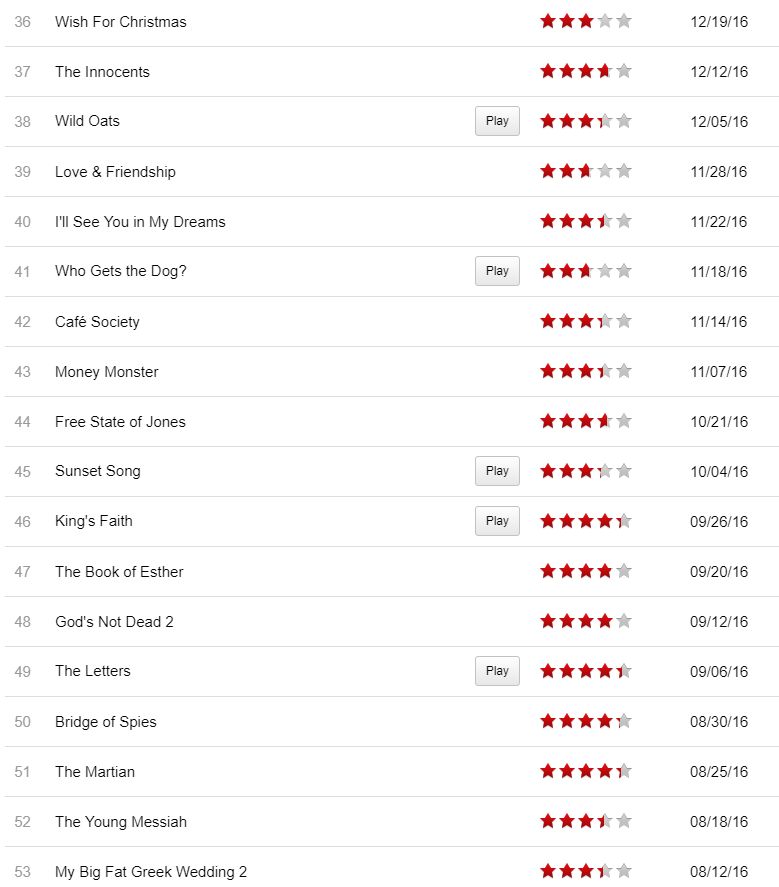Image resolution: width=779 pixels, height=887 pixels.
Task: Rate The Book of Esther five stars
Action: tap(624, 571)
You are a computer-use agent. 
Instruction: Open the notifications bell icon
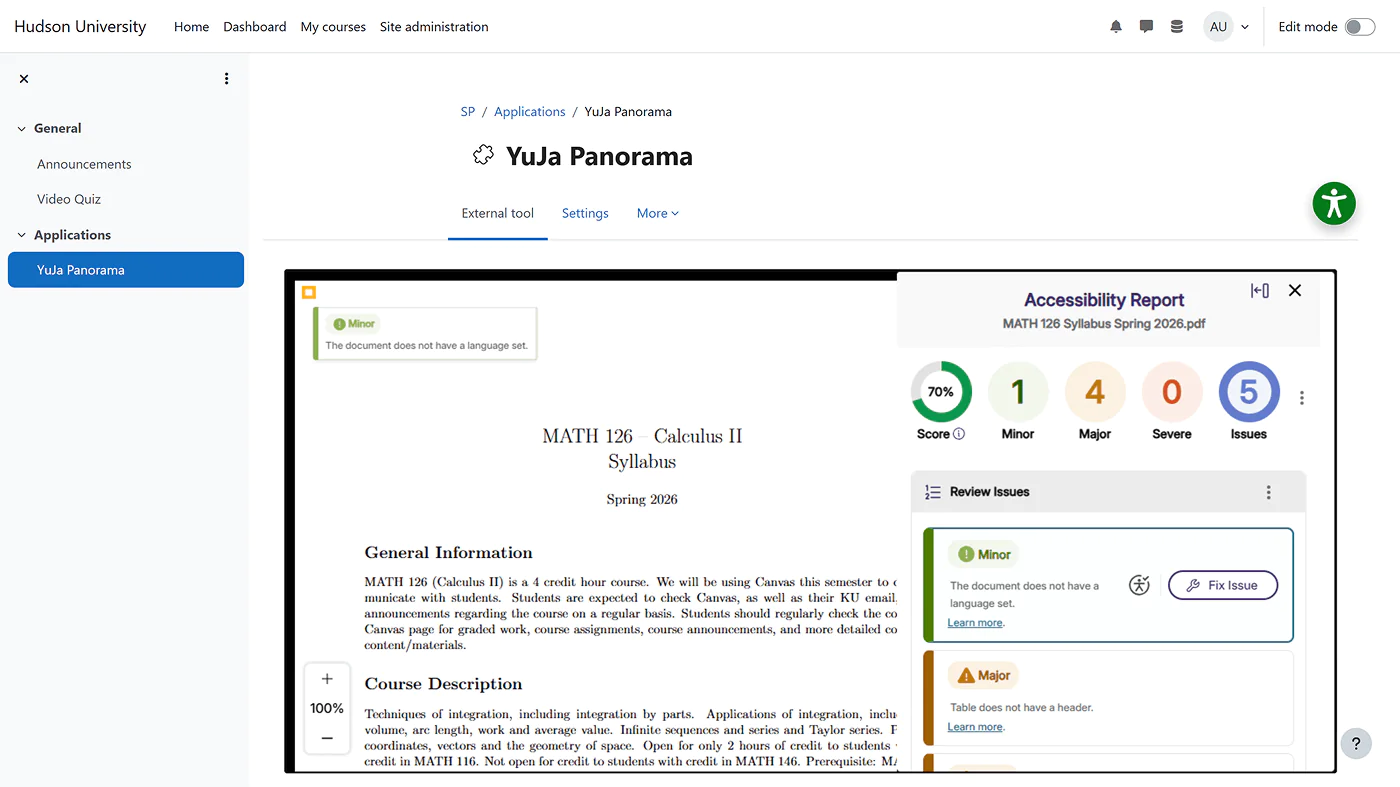pyautogui.click(x=1116, y=27)
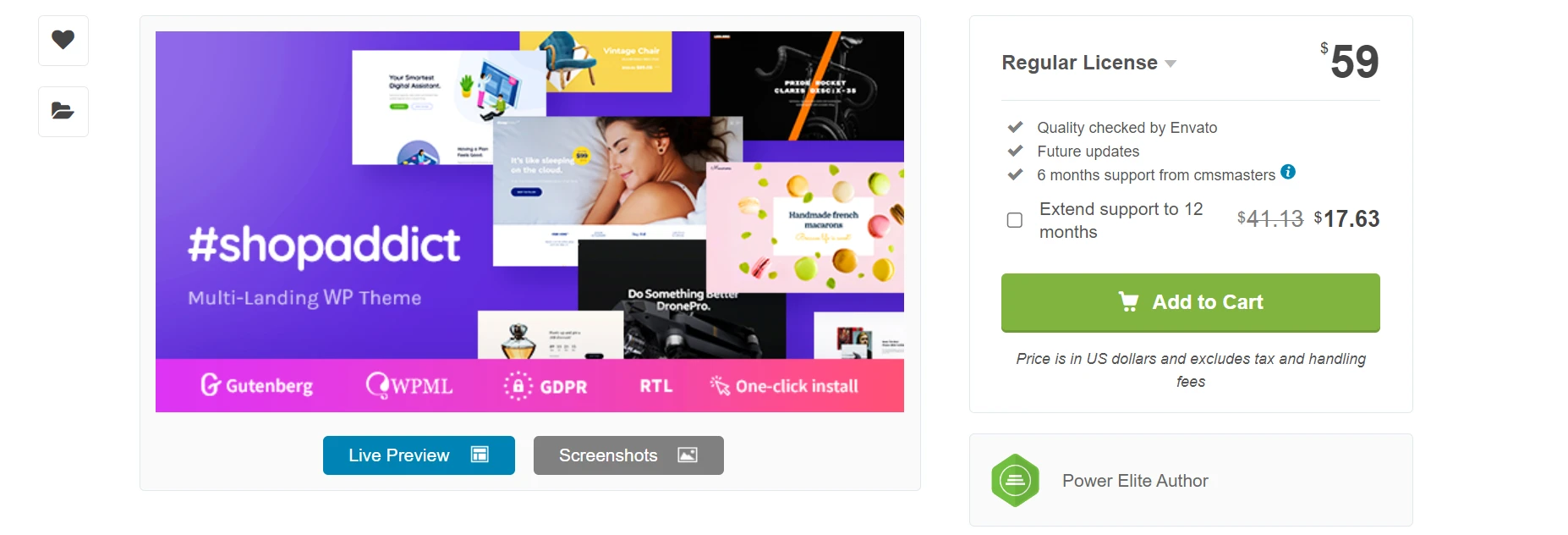
Task: Click the Extend support to 12 months label
Action: pyautogui.click(x=1121, y=220)
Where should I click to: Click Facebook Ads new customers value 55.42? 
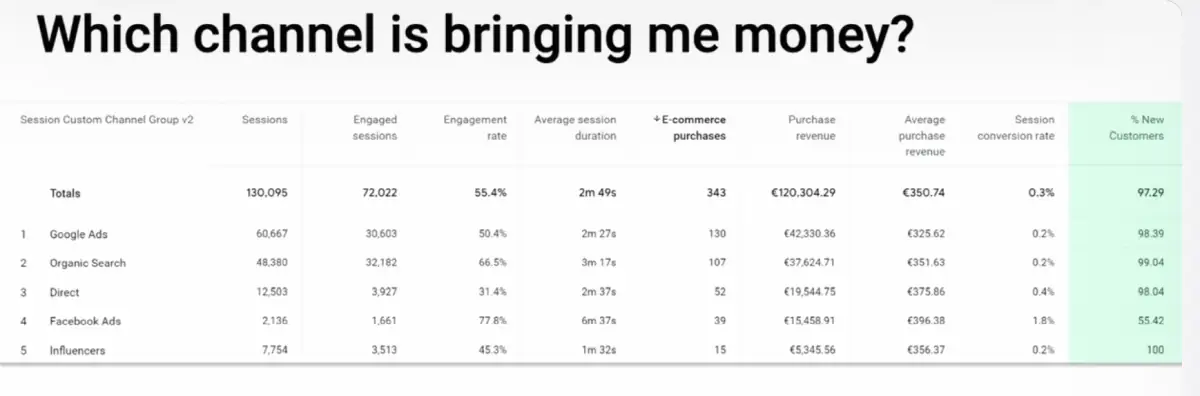pyautogui.click(x=1151, y=321)
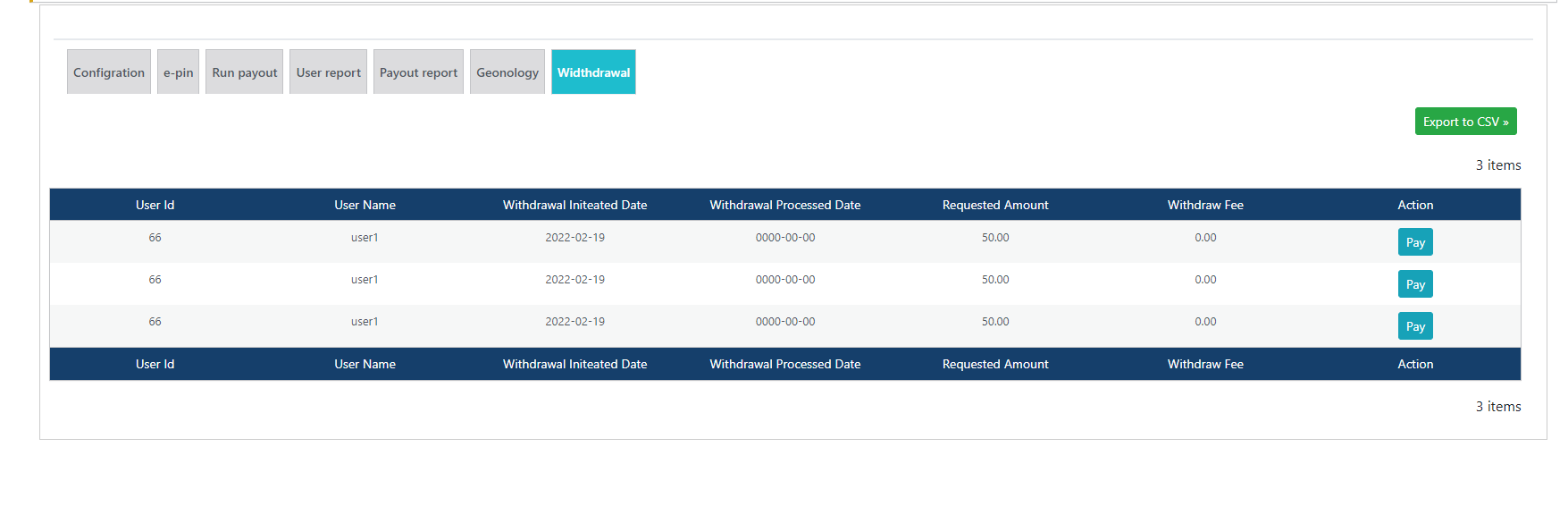This screenshot has width=1568, height=506.
Task: Click the User Name column in table header
Action: (365, 205)
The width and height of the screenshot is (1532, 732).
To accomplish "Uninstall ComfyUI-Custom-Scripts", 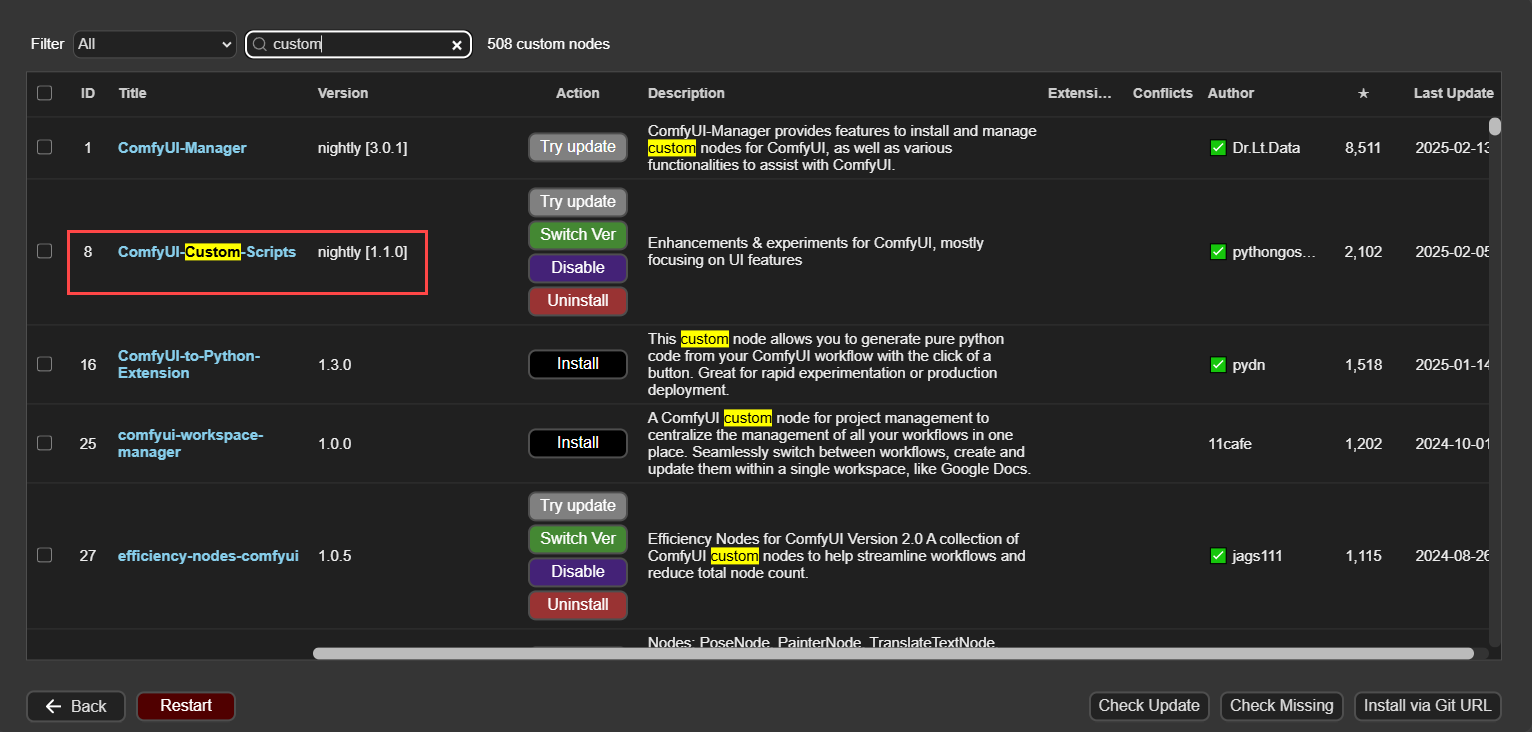I will [578, 301].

• PROMPT
Give again the stretch of lines above from the one with "Instruction: Open the notifications bell icon" through the one with "The width and", both ends kept, and copy no pictures.

• YOUR SOLUTION
Instruction: Open the notifications bell icon
pyautogui.click(x=1116, y=27)
Task: Click the Extend support to 12 months label
Action: pyautogui.click(x=1121, y=220)
Where should I click to: Click Facebook Ads new customers value 55.42? 
pyautogui.click(x=1151, y=321)
This screenshot has width=1568, height=506.
Task: Click the User Name column in table header
Action: (365, 205)
The width and height of the screenshot is (1532, 732).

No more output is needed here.